Like Toyota and Honda, Hyundai will stay in the hydrogen fuel cell vehicle market, but various market forces have gotten the automaker to prioritize EVs.

“We’re strengthening our eco-friendly car strategy, centering on electric vehicles,” Executive Vice President Lee Kwang-guk told a news conference, calling the technology mainstream and realistic.

There will be eight battery-powered and two fuel-cell vehicles to hit the mark, the company said.

In July, the company announced that all-electric versions of the Hyundai Kona and Kia Niro will be coming out in the first half of 2018.

Separately, Hyundai unveiled the second fuel cell vehicles, following the Tucson fuel cell SUV. A new mid-sized SUV will count out in Korea early next year, and it will then go over to the U.S. and Europe markets.

The company said that, like the new EVs in the pipeline, it will be longer range than the current offering. The Tucson fuel cell goes about 415 km (257 miles) on a tank full of hydrogen, and the new midsize fuel cell SUV is expected to go more than 580 km (360 miles) per fueling.

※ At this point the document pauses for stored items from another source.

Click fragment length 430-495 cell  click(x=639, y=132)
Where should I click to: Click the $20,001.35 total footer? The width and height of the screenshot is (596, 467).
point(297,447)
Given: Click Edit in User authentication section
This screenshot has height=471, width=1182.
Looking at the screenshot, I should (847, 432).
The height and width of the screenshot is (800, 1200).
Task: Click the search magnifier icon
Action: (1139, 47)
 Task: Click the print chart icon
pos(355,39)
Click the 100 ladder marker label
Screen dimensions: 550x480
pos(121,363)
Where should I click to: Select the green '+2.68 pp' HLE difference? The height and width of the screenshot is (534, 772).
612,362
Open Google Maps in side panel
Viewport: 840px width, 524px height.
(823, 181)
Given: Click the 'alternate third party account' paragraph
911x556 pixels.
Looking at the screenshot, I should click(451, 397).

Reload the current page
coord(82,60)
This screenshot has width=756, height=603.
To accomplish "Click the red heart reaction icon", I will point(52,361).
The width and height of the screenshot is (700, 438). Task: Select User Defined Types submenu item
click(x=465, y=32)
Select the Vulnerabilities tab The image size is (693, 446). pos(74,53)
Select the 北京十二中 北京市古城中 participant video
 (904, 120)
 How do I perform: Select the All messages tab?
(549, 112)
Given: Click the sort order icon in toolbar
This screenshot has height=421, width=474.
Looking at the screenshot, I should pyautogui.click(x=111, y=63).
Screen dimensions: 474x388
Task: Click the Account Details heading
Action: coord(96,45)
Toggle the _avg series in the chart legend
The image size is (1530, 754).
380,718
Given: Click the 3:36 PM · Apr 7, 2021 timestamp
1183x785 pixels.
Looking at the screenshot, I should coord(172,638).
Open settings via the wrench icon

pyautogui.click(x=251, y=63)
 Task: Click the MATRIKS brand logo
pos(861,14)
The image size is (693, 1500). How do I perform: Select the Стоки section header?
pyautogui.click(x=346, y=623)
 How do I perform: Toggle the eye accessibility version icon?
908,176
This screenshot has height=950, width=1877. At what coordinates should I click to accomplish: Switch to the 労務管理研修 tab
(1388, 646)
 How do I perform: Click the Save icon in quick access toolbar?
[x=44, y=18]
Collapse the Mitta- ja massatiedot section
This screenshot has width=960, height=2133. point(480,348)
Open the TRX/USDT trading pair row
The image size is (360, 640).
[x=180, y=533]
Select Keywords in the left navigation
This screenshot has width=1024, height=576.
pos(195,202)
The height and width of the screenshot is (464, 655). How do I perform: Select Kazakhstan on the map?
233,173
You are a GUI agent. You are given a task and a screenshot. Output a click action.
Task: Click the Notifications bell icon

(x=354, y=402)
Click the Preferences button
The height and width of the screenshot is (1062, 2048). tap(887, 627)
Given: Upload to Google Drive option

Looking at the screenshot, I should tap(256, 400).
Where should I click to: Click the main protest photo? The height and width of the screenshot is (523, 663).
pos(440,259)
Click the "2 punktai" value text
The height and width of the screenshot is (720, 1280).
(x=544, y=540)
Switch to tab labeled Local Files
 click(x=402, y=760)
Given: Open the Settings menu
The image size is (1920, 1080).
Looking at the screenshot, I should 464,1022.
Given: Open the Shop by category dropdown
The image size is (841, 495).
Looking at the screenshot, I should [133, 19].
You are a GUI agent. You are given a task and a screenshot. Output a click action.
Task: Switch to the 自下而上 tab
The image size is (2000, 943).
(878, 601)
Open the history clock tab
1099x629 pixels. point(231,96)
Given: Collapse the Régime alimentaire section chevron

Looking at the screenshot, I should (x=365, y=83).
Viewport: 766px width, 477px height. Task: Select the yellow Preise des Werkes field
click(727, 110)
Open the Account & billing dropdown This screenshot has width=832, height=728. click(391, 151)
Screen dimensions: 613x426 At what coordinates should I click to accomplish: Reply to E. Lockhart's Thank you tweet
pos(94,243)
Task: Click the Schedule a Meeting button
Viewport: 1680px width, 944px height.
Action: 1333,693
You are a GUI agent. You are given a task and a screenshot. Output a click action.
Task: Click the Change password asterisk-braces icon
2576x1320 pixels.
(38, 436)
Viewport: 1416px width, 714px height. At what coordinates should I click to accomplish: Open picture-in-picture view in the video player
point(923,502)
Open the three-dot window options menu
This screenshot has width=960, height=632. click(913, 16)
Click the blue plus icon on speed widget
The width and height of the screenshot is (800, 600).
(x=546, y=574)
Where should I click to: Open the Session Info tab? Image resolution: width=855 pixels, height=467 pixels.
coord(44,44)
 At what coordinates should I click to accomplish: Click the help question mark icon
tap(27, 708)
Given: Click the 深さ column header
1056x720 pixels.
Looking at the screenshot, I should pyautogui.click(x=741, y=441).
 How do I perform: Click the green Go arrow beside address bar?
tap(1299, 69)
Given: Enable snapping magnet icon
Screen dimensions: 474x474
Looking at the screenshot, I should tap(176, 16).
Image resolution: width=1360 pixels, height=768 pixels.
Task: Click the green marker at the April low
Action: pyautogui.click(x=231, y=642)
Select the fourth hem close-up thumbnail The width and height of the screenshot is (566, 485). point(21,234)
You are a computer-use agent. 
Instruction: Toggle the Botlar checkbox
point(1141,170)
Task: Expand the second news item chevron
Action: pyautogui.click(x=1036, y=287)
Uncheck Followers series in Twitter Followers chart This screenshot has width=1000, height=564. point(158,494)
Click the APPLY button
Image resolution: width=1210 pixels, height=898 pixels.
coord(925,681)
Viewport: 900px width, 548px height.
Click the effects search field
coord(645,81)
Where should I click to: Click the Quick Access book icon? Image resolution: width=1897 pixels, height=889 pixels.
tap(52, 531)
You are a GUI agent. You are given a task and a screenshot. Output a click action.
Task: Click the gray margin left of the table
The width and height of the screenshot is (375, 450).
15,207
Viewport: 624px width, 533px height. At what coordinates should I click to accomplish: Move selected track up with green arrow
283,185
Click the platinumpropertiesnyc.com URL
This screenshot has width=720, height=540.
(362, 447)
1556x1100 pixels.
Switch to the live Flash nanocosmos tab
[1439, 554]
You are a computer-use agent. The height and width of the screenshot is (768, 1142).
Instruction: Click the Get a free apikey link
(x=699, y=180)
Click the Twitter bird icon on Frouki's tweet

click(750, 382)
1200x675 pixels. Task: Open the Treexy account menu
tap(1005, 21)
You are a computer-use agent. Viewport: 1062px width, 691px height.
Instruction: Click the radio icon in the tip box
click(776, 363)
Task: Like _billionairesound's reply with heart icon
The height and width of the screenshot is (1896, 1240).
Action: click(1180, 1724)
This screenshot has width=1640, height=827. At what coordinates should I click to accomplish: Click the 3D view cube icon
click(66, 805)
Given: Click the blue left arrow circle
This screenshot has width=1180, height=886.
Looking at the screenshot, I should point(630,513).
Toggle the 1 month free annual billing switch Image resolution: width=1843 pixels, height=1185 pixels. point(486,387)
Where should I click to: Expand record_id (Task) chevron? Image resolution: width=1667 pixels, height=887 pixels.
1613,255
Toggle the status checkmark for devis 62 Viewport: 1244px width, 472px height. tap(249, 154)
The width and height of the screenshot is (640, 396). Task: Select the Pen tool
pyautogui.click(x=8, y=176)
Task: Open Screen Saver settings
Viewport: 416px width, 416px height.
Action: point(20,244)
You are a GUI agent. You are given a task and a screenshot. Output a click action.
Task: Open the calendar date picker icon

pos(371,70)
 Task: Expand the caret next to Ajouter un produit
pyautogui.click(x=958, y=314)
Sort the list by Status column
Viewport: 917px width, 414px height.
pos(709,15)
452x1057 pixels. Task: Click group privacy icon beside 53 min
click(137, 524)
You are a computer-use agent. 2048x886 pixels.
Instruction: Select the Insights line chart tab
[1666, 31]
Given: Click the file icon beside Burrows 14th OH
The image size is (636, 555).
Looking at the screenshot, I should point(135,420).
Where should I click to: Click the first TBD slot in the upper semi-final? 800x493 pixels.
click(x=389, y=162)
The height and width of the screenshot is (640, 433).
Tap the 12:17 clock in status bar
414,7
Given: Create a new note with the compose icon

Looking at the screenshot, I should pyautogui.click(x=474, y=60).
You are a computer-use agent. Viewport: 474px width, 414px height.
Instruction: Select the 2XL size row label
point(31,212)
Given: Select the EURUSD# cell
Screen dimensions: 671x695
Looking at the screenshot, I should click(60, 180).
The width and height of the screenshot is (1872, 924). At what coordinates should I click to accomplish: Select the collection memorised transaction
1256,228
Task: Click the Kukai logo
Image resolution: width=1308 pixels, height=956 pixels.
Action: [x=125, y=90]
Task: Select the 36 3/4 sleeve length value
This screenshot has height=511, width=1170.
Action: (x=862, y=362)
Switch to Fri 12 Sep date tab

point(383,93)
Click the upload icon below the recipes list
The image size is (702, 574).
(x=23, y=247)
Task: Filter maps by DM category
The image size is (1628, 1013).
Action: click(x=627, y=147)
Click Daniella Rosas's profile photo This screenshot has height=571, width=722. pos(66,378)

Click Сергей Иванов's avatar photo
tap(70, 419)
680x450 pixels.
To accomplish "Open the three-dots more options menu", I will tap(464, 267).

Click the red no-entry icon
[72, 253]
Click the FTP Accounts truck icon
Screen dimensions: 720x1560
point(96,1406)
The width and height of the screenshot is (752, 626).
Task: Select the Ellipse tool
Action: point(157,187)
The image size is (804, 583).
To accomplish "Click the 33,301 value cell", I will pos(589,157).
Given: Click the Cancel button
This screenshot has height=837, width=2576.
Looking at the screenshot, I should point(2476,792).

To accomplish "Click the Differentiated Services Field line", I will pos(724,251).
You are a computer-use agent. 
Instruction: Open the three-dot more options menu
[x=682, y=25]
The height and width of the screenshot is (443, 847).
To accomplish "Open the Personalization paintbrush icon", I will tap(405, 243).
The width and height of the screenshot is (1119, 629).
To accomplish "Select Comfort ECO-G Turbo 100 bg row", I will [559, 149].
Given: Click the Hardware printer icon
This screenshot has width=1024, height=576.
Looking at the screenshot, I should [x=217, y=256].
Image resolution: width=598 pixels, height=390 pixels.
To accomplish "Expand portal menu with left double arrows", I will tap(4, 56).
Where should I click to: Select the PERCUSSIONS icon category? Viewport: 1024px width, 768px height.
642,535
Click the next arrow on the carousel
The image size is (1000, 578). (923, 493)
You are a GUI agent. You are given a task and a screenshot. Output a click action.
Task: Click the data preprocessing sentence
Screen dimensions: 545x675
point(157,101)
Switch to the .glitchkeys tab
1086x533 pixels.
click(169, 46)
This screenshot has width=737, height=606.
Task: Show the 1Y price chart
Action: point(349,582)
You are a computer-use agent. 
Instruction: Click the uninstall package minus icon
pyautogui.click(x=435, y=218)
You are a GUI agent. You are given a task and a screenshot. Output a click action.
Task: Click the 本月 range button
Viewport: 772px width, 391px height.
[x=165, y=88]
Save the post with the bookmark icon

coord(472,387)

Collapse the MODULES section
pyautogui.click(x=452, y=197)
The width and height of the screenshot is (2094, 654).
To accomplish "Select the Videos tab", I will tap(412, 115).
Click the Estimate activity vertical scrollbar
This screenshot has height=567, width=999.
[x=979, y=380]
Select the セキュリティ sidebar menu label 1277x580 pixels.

A fuel cell bus is scheduled to roll out later this year, and a fuel cell sedan is in the works. However, the company does see EVs as being the predominant technology for now. FCVs are still too costly.

SEE ALSO: Pending All-Electric Hyundai Kona and Kia Niro Will Double Hyundai-Kia’s EV Production

“Hyundai will achieve economies of scale for fuel cell cars by 2035 at the earliest,” said Lee Hang-koo, a senior research fellow at Korea Institute for Industrial Economics & Trade.

“Before that, Hyundai has no choice but to rely on battery cars,” he said.

The company clearly has a challenge ahead in making its eco-car strategy profitable. Sales have been soft of the Tucson fuel cell vehicle, which trails behind the market leading Toyota Mirai.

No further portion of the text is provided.